E se eu não fosse uma pessoa quebrada?
E se eu fosse uma pessoa ferida?
Existe uma diferença gigantesca entre as duas coisas.
Uma pessoa quebrada é descartada.
Uma pessoa ferida pode cicatrizar.
Depois da guerra
A Segunda Guerra Mundial terminou.
Mas ninguém esperou que as cidades destruídas fossem reconstruídas em um dia.
Primeiro vieram os escombros.
Depois, a tentativa de encontrar os sobreviventes.
Depois, o luto.
Depois, a reconstrução.
Talvez seja isso que eu precise aprender agora.
Não sei se algum dia conseguirei olhar para minha história sem sentir revolta.
Talvez eu nunca consiga perdoar determinadas coisas.

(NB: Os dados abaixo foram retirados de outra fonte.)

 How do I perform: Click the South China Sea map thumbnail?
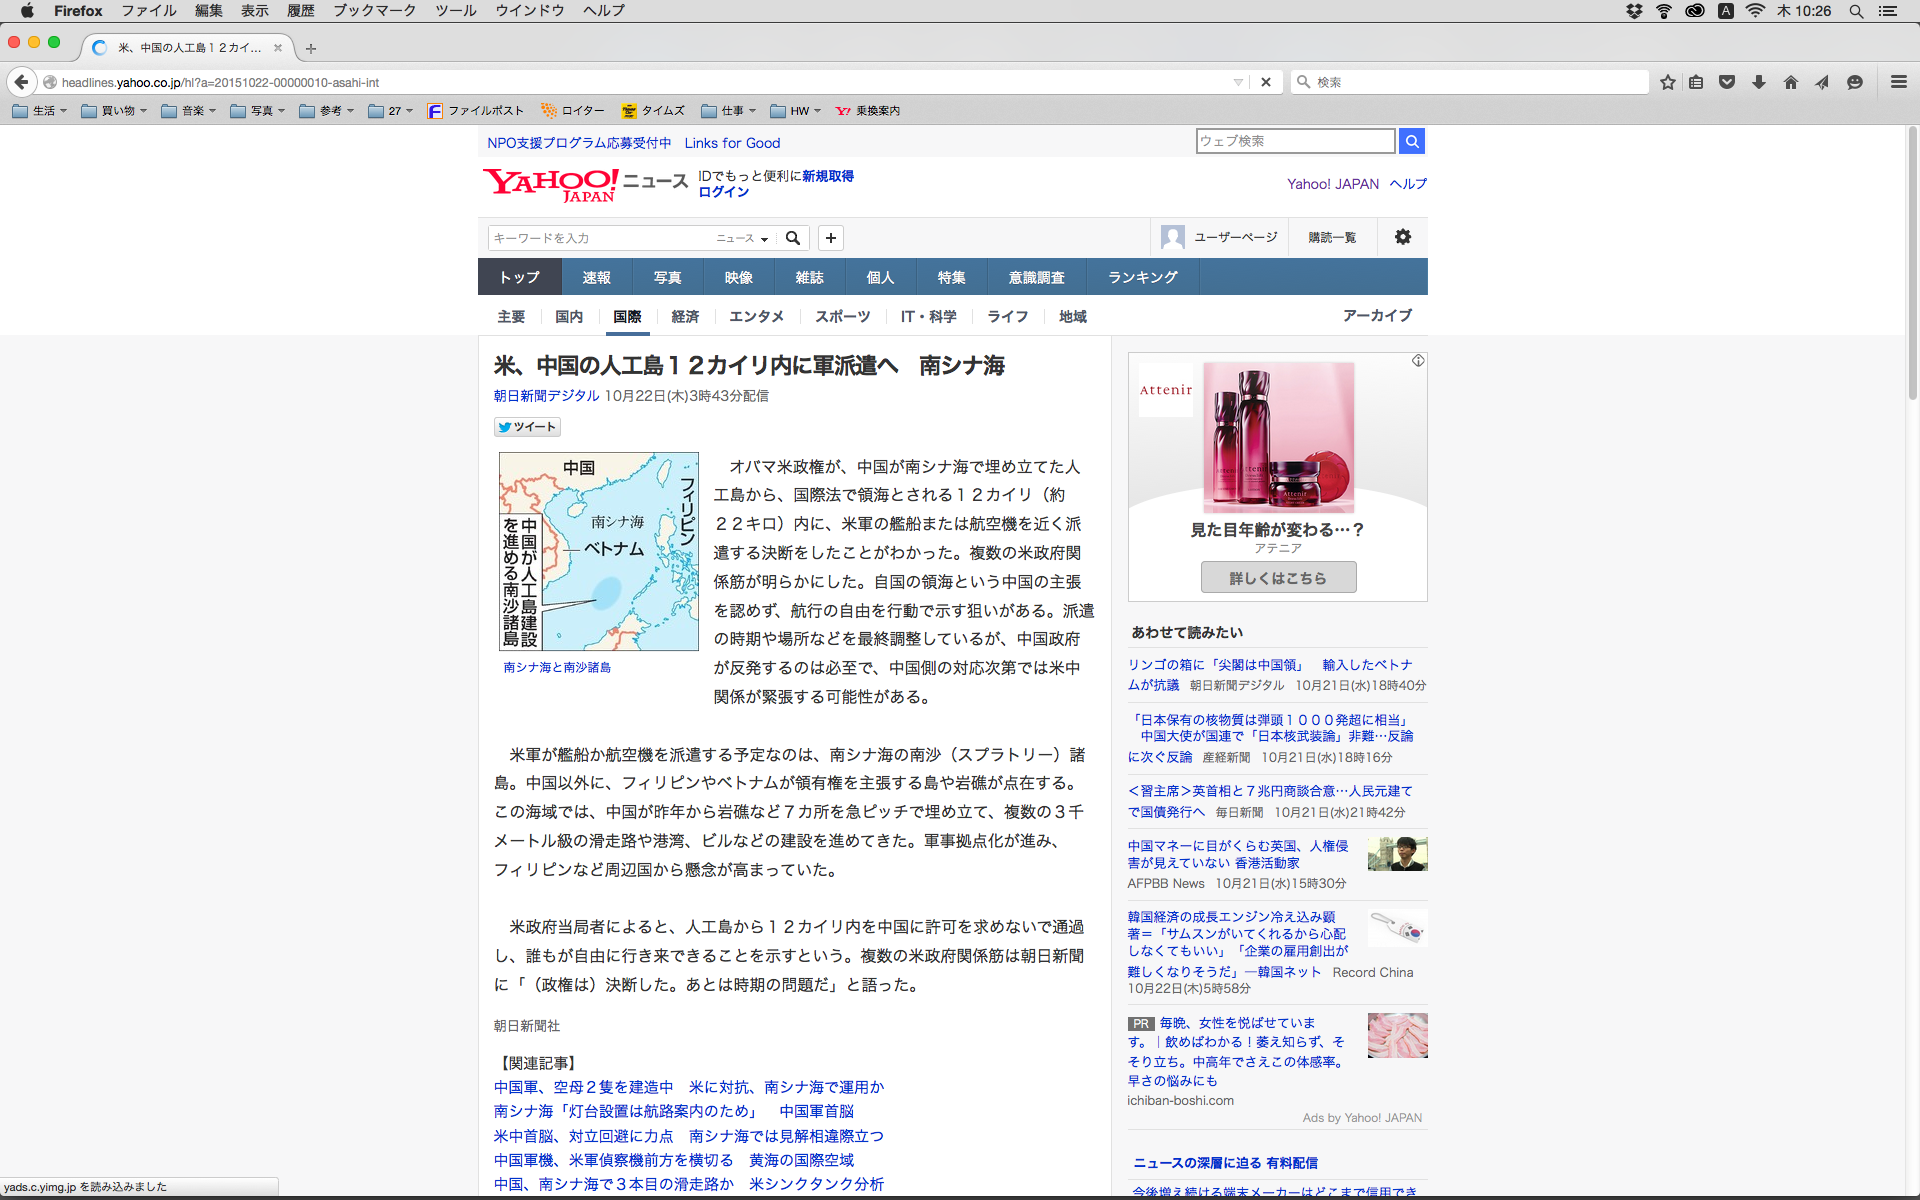tap(598, 551)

Talvez algumas feridas nunca desapareçam completamente.
Mas existe algo que começa a mudar quando finalmente compreendemos uma coisa:
eu não fui responsável pela guerra que encontrei quando cheguei ao mundo.
Eu não escolhi ser quem sou.
Não escolhi sentir tanto.
Não escolhi carregar tantas dores.
Não escolhi ser diferente.
Não escolhi ser transformada em problema.
Não escolhi as feridas que me trouxeram até aqui.
Mas talvez, pela primeira vez, eu possa escolher o que fazer com o que restou.
Talvez minha vida não precise continuar sendo apenas a história de uma pessoa que sofreu.
Talvez possa ser também a história de uma pessoa que, depois de atravessar décadas de guerra, finalmente decidiu não entregar o resto da própria existência àqueles que ajudaram a construir o campo de batalha.
Eu passei a vida tentando sobreviver.
Agora preciso aprender algo muito mais difícil:
viver.
Não para provar que eu estava certa.
Não para provar que os outros estavam errados.
Não para ser finalmente reconhecida como a pessoa que eu sempre soube que era.
Mas porque, apesar de tudo que aconteceu comigo, a minha vida ainda é minha.
E talvez essa seja a primeira coisa que ninguém mais tenha o direito de tomar de mim.